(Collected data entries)
:::
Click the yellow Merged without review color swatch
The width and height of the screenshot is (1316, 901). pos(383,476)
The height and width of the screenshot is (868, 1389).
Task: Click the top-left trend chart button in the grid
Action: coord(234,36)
:::
__ASSIGNMENT__
All records above must be printed again, exactly.

__RESPONSE TO THIS TASK__
Click the yellow Merged without review color swatch
The width and height of the screenshot is (1316, 901). pos(383,476)
The height and width of the screenshot is (868, 1389).
Task: Click the top-left trend chart button in the grid
Action: coord(234,36)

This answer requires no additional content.